Para fazer uma viagem de ônibus interestadual na década de 80, estava um rapaz de 22 anos na rodoviária para uma viagem noturna. Foi comprada a passagem para as 22h30, com a previsão de chegar ao destino às 6 horas da manhã. Como era um dia de domingo, esse passageiro havia dormido a tarde inteira, depois de um almoço de comemoração de aniversário de uma pessoa da família, regado a muita cerveja.
Na hora prevista chegou o ônibus, entraram uns passageiros e saíram outros. Uns até trouxeram seus travesseiros, para fazer o trajeto num sono só. Nessas viagens alguns passageiros também gostam de beber conhaque ou cerveja antes, para se apagar quando o ônibus começa a rodar, e assim estavam mulheres e homens se encharcando na rodoviária.

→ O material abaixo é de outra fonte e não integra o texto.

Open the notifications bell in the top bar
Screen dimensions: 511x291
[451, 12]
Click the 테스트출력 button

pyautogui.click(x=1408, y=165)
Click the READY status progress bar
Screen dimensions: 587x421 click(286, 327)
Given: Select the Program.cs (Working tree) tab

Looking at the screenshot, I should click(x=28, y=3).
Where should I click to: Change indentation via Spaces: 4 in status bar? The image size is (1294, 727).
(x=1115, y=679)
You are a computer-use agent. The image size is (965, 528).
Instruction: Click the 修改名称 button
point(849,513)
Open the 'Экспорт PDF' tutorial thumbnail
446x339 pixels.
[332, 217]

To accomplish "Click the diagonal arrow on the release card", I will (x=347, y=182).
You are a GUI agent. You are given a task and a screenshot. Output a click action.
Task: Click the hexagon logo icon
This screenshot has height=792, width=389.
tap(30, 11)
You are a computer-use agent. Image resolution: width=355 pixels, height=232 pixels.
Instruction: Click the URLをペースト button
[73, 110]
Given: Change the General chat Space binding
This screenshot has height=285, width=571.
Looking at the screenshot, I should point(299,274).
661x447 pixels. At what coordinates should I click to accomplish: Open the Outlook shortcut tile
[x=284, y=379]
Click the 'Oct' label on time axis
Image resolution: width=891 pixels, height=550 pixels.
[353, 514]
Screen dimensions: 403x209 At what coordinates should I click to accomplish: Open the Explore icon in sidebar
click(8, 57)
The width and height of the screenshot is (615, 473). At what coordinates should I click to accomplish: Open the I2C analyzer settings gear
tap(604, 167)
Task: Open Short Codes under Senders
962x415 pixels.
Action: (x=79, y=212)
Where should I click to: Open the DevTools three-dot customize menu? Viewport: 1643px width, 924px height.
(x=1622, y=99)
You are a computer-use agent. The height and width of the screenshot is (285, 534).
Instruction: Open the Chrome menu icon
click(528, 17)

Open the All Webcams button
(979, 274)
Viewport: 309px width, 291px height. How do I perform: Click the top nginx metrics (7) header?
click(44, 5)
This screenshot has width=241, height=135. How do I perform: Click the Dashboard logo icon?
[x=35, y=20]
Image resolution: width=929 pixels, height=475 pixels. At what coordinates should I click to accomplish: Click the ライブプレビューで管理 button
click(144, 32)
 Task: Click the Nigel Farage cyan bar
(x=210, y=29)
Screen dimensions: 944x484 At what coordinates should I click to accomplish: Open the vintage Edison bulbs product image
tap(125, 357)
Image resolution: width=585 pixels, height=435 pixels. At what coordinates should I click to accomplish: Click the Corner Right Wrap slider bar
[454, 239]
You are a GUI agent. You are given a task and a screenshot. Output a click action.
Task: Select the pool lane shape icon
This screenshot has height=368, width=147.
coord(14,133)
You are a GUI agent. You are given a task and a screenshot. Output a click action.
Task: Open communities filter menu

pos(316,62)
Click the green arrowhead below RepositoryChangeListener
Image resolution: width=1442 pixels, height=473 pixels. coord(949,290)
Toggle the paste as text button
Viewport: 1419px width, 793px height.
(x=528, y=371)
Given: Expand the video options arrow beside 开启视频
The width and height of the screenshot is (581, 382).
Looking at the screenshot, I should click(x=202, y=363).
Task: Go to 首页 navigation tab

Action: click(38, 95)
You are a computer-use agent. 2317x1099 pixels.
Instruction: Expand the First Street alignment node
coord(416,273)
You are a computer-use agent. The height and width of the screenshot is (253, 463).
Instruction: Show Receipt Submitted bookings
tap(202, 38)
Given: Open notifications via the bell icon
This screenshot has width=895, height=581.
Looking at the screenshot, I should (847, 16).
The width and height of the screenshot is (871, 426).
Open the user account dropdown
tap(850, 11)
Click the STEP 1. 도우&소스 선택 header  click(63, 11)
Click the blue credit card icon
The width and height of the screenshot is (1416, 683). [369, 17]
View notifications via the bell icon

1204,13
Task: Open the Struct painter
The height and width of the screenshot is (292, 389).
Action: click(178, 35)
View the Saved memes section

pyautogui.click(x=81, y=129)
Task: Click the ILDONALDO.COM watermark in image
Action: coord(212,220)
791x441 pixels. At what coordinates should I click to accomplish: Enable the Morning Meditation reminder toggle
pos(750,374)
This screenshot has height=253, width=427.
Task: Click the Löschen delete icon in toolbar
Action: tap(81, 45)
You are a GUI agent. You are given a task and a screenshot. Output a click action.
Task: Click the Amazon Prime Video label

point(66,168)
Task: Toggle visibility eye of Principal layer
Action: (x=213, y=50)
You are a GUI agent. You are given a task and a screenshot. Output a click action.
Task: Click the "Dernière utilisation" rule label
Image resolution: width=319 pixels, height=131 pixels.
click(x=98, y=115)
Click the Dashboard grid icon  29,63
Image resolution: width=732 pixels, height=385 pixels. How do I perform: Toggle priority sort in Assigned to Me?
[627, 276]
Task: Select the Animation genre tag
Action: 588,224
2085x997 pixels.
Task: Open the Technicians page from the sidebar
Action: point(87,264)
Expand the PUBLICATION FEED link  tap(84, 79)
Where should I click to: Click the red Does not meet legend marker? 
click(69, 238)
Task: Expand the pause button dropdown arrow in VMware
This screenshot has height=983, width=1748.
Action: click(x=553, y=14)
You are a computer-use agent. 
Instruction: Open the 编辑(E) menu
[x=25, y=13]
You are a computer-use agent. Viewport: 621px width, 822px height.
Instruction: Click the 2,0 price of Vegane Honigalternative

O nosso passageiro muito observador, descansado, viu que o motorista foi até a lanchonete e tomou um copo de café, esfregando muito os olhos. Aquilo era normal? Não sabia.
Tudo certo, o ônibus sai da rodoviária e a viagem começa a partir daquele ponto. Com poucos minutos já dava para se ouvir os primeiros roncos masculinos e femininos. No decorrer do tempo haviam alguns trechos sem qualquer trânsito e o que se ouvia era apenas o barulho do motor do carro numa noite escura clareada apenas a parte da estrada com os faróis do ônibus.  
O nosso passageiro olhava para frente da estrada iluminada clareada pelo espaço entre as cadeiras de um lado e de outro, no meio do ônibus. A partir das duas horas da manhã, mais ou menos, ele começou a perceber que o carro fazia zig zag saindo da pista certa e entrando na contra mão, e vice-e-versa. Não podia ser! Era uma miragem ... uma enganação ... um sonho e não uma realidade. Pensava o passageiro acordado.
Como o zig zag estava aumentando, ele resolver se levantar e conversar com o motorista:
- Boa noite motô!
O motorista tomou um susto.
- Oi rapaz, o que é?
- Estou vendo que você está andando em zig zag nessa estrada deserta. Todo mundo está dormindo e ninguém está vendo, somente eu, que não estou com sono. Está com algum problema?
- Sim. Eu estou morrendo de sono e acho que vou virar este ônibus.
- O quê? Você é louco? O ônibus está quase lotado. Pare o carro num acostamento ali na frente, pegue o martelo de madeira e faça de contas que vai testar a calibragem dos pneus. Lá embaixo a gente conversa.
- Tá certo.
Parou o carro e descemos nós dois. Lá fora, na escuridão somente com os faróis acesos eu disse que ele entrasse e se sentasse na cadeira do motorista reserva, que eu ele iria levar o ônibus até a próxima cidade, onde ele iria descer. Dali em diante, o motô retomaria o volante. Foi então que ele explicou o que estava ocorrendo.
- Rapaz, cheguei hoje à tarde de uma longa viagem, dirigindo por 9 horas seguidas, e o motorista que viria com esse carro para esta viagem não apareceu. O gerente mandou que eu descansasse duas horas e pegasse este carro. Eu disse que sozinho eu não aguentaria, mas não quiseram saber. Tive de trazer o carro. Você tem quantos anos? Tem carteira de motorista?
- Tenho vinte e dois anos e quatro anos de carteira. Vou devagar, não se preocupe. Já dirigi ônibus na cidade.
Assim fizeram. Entraram no ônibus com todos os passageiros ainda dormindo.
O carro continuava ligado, então engatada a primeira marcha, a viagem seguiu seu roteiro, enquanto o motô dormia pesadamente ali na poltrona ao lado, do motorista substituto.    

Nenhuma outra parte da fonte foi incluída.